Sayfa metni =>
=-=-=
‘Bu Bir Söyleşi Kitabıdır’: Sanat hafızasının kuyusuna…
Deniz Mahabad
Röportajlar, anı ve otobiyografik kitaplar, edebi eserlerin derin ve arka bahçesi diye tanımlanırken, belleğin kapılarını açmaya/bilinmeyene varma imkanı yaratıyor. Haber mecralarının birçok platformunda kendini bulan, içeriğiyle de her dönem önemini koruyarak süreklilik gösteren, edebiyatın arka bahçesinden okuyucuya ulaşabilirliğinin önemli güzergahlarından… Bu metinlerin şiir, öykü, deneme türlerinden ayrılan yönü, röportajı yapan yazarın incelemelerine, görüşlerine, yönlendirmesine ihtiyaç duymasıyla yazarın görüşleri, hafızada saklananları, görselleştirme/ bir metine vardırma gücüne de sahip olmasıdır.
Adnan Binyazar, “Röportaj gazete yazısı olduğu için bir haber toplama faaliyetidir” diyor. Bu faaliyetle sınırlı kalmayan, devinim halinde olan, edebi boyutunun güçlü bir duruma ulaştığını da ifade edebiliriz. Yazarın izlenim, düşünce ve görüşlerinden yola çıkarak başkalarının ulaşamadığı yerlere/bilgiye röportajcı ulaşmakta, tanıklık etmekte ve tanıklıklarını da okurla paylaşmasıyla dikkat çekmektedir. Altmışlı, yetmişli yıllarda neredeyse her edebiyatçının gazetecilik deneyimi hatta röportaj kitapları, bize o yılların en önemli belgelerini sunar. Yetmişli yıllarda Yaşar Kemal, Cumhuriyet Gazetesi için yaptığı röportajlarıyla çok ilgi çekmiştir. Kitaplaşan bu röportajlar, birer tarihi belgedir.
=-=-=
Toplanan veriler =>
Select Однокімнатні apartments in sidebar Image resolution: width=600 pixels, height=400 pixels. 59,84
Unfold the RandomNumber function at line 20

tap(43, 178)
=-=-=
Görevleri tamamlayın =>
1. Röportajlar üzerine metinde “Adnan Binyazar” sözleriyle başlayan paragrafı, temel bilgilerini koruyarak kısa bir madde listesine dönüştürün.
2. Röportajlar üzerine metnin devamını, son cümlesinden sonra gelecek şekilde yazın.
Bu alıştırmada malzemeye ihtiyaç yoktur.

Alıştırma yanıtları =>
1.
- Adnan Binyazar'a göre röportaj, gazete yazısı olduğu için bir haber toplama faaliyetidir.
- Röportaj bu faaliyetle sınırlı kalmaz. Devinim hâlindedir ve edebi boyutu güçlü bir duruma ulaşmıştır.
- Röportajcı, yazarın izlenim, düşünce ve görüşlerinden yola çıkar. Başkalarının ulaşamadığı yerlere ve bilgiye ulaşır, tanıklık eder ve tanıklıklarını okurla paylaşır.
- Altmışlı ve yetmişli yıllarda neredeyse her edebiyatçının gazetecilik deneyimi, hatta röportaj kitapları, o yılların en önemli belgelerini sunar.
- Yaşar Kemal'in yetmişli yıllarda Cumhuriyet Gazetesi için yaptığı röportajlar çok ilgi çekmiştir. Kitaplaşan bu röportajlar birer tarihi belgedir.

2.
Şair ve yazar Metin Aydın’ın Red Yayınları tarafından yayımlanan ‘Bu Bir Söyleşi Kitabıdır’ kitabı, Aydın’ın edebiyat ve sanat dünyasından elli beş isimle yaptığı röportajlardan oluşuyor. Bu kitabın en önemli özelliği, usta yazarların yanı sıra genç yazar ve sanatçıları da yüreklendirme amacı gütmesi. Sanat ve edebiyatın sonsuz evreninde yolculuk yapmak isteyen, yazmak isteyenlerin başucu kitabı niteliğinde, çünkü biz genç yazarların yol haritası bu röportajlarda gizli diye düşünüyorum. Yazarları, sanatçıları ve onların ürettiklerine dair dönemlerinin, sanat mecrasını genişleten edebi yolculukları hafızada kalanın sorumluluğunu üstlenerek okuyucuya ulaşması gereklidir.
Metin Aydın güç bir yolculuğa çıkıyor ‘Bu Bir Söyleşi Kitabıdır’ metniyle. Aydın, kişinin kendi düşüncelerine varma uğraşının bu denli güç olduğu bir süreçte elli beş sanatçının yaşadıklarını, düşüncelerini, hislerini, gerçeklerini, kurgularını, yansımalarını kendi mecrasında bir araya getirmesi kararlı ve bilinçli sorumlulukla ele alıyor. Sadece yazanın değil, yazdıranın da o an zihninde belirenle ilgili olabildiği durumları ortaya çıkarıyor Aydın. Bir soru bile boş sayfaların dolması gerektiğini hatırlatır çoğu zaman. Kendi yolunun hikaye rehberliğini röportajı yapan kişiye bıraktırır söyleşi, dolayısıyla soran ve cevaplayanla ortaya çıkan ilişki gerçekliğin ta kendisidir.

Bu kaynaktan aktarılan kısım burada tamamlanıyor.